- _REQUIRED WORK_
Transcribe every line of the records below without changing a single character, and leave the pictures out of your answer.

- _PROVIDED RECORDS_
#####

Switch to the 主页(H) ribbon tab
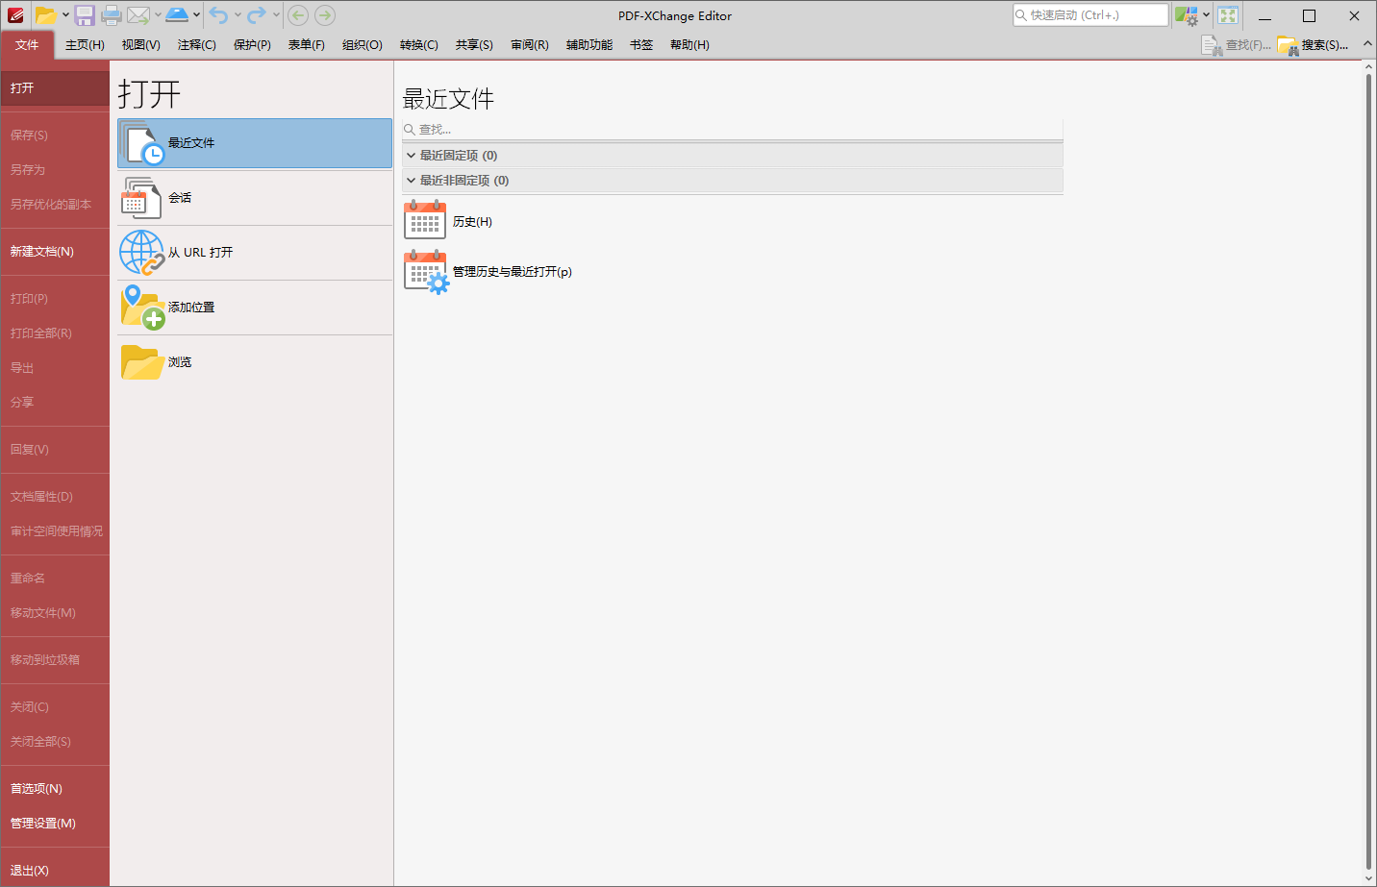This screenshot has width=1377, height=887. 85,44
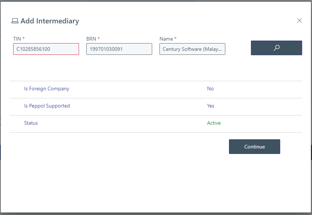Click the magnifier inside the dark search button
The image size is (312, 215).
(x=277, y=48)
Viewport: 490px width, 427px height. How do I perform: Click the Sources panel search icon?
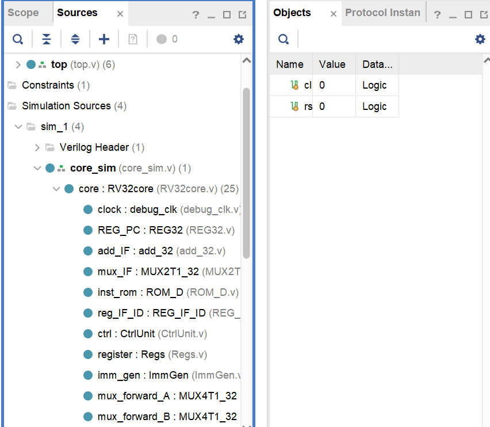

#####

- _TASK RESPONSE_
Switch to the 主页(H) ribbon tab
This screenshot has width=1377, height=887. 85,44
Click the magnifier inside the dark search button
The image size is (312, 215).
(x=277, y=48)
Viewport: 490px width, 427px height. How do I perform: Click the Sources panel search icon?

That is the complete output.